* WORK INSTRUCTIONS: Begin with the line that holds "You are a GUI" and repeat each line after it exactly, ending with the last line of the listing.

* DATA RECORDS:
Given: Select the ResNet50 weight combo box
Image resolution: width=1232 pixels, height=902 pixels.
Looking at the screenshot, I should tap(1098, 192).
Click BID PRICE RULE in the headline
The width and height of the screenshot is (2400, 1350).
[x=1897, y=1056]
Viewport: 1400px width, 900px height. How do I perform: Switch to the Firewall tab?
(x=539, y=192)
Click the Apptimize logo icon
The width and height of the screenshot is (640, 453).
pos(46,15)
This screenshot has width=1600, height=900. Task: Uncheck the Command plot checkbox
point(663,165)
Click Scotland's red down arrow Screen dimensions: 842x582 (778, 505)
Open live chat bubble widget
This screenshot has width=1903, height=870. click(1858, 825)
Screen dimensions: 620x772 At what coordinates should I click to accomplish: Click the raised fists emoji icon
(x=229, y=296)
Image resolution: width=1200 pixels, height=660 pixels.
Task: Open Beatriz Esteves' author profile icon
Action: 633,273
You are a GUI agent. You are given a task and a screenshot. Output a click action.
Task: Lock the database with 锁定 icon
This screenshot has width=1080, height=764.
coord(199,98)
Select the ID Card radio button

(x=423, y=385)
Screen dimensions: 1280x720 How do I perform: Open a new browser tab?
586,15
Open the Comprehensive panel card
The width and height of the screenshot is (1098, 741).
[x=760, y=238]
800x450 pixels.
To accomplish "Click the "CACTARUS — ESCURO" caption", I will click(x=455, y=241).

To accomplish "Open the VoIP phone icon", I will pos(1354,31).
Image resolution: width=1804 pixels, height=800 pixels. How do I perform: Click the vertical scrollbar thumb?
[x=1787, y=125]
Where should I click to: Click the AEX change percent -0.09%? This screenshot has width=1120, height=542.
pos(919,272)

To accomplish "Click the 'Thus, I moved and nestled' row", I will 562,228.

* ANSWER TO THIS PROBLEM:
You are a GUI agent. You are given a task and a screenshot. Output a click action.
Task: Lock the database with 锁定 icon
This screenshot has width=1080, height=764.
coord(199,98)
Select the ID Card radio button

(x=423, y=385)
Screen dimensions: 1280x720 How do I perform: Open a new browser tab?
586,15
Open the Comprehensive panel card
The width and height of the screenshot is (1098, 741).
[x=760, y=238]
800x450 pixels.
To accomplish "Click the "CACTARUS — ESCURO" caption", I will click(x=455, y=241).

To accomplish "Open the VoIP phone icon", I will pos(1354,31).
Image resolution: width=1804 pixels, height=800 pixels. How do I perform: Click the vertical scrollbar thumb?
[x=1787, y=125]
Where should I click to: Click the AEX change percent -0.09%? This screenshot has width=1120, height=542.
pos(919,272)

To accomplish "Click the 'Thus, I moved and nestled' row", I will 562,228.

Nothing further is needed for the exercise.